A decisão ainda não tinha sido tomada, mas, ao que parece, a possibilidade de afastamento foi vazada, e em razão disso é que o presidente do Tribunal Regional Federal da 4a. Região, Fernando Quadros da Silva, teria convocado Danilo para trabalhar em seu gabinete.

No último dia 4 de junho, Fernando Quadros foi fotografado caminhando por uma rua de Curitiba, na companhia do desembargador Marcelo Malucelli.

Os dois teriam se encontrado com Danilo Pereira Júnior, naquela mesma tarde, um dia útil, em que deveriam estar trabalhando.

O presidente do TRF-4 não é considerado lavajatista, e, por isso, a ajuda a Danilo Pereira Júnior surpreendeu.

Estaria ele também sendo pressionado?

O 247 procurou o TRF-4 e fez as seguintes perguntas:

Esse cargo para o qual o juiz Danilo foi nomeado já existe?

Se sim, quem ocupa atualmente?

É verdade que ele receberá 10 diárias por mês?

Qual o valor dessas diárias?

O fato do aeroporto de Porto Alegre estar fechado não tornaria a nomeação contraproducente?

O presidente do TRF-4 sabia que Danilo Pereira Júnior poderia ser afastado da 13a.

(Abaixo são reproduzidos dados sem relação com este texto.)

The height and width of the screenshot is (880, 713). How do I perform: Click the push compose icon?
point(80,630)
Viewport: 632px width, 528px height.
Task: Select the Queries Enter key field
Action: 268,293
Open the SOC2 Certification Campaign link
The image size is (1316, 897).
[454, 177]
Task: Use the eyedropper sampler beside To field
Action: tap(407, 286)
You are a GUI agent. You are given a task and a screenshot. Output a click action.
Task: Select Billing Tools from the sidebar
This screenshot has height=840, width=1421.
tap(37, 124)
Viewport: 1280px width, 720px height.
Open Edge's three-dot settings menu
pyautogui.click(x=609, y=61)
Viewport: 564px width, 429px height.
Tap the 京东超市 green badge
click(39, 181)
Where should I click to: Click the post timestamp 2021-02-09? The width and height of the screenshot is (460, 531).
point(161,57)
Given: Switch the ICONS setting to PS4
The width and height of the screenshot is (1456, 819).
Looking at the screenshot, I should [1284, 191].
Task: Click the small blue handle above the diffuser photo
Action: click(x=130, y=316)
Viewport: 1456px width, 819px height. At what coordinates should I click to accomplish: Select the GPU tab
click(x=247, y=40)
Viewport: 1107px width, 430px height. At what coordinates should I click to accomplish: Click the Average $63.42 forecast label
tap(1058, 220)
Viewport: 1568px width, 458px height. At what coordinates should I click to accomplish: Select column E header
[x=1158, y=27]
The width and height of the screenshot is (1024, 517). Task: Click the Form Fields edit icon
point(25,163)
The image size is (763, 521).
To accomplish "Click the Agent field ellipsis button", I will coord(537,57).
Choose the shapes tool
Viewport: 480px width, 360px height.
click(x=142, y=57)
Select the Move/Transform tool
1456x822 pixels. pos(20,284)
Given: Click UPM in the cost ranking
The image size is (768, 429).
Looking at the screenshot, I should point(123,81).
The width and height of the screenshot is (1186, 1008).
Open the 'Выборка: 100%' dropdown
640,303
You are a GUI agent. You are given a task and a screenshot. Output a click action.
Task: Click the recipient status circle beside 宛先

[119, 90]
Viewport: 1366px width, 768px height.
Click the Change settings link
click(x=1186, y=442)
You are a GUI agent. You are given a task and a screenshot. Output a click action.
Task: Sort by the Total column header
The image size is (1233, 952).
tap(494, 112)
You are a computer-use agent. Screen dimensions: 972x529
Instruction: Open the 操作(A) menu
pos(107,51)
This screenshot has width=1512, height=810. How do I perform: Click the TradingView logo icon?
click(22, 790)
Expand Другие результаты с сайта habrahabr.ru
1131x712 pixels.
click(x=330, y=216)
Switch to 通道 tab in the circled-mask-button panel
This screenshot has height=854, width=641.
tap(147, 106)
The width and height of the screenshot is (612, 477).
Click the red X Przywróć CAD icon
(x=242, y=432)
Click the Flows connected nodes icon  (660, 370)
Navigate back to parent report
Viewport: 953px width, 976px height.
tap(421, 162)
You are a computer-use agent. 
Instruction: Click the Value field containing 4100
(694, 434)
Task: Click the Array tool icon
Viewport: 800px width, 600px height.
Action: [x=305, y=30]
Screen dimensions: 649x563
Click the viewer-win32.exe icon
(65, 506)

Vara Federal de Curitiba por obstrução da investigação autorizada pelo ministro Dias Toffoli?

Quem ficará responsável pela 13a. Vara?

A resposta da assessoria do tribunal:

O dr. Danilo atuará como juiz auxiliar, em função administrativa. Tais convocações são comunicadas regularmente ao CNJ e ao CJF;

Não há pagamento de diárias, visto que o TRF4 está com o prédio interditado, sem prazo de retorno presencial, e o magistrado atuará de forma remota;

A 13ª Vara Federal de Curitiba ficará com a titularidade plena do juiz federal substituto Guilherme Roman Borges.

Como não houve resposta sobre o vazamento ou não da reunião no gabinete de Dias Toffoli, repeti a pergunta e a resposta do TRF-4 foi sucinta:

“A Instituição responde segundo a lei da transparência”.

Danilo Pereira Júnior terá como uma de suas atribuições revisar casos de primeira instância, onde ele atuava. Ou seja, o presidente do TFR-4 promoveu o juiz que agiu como mão longa de Moro.

A Lava Jato e sua rede continuam funcionando.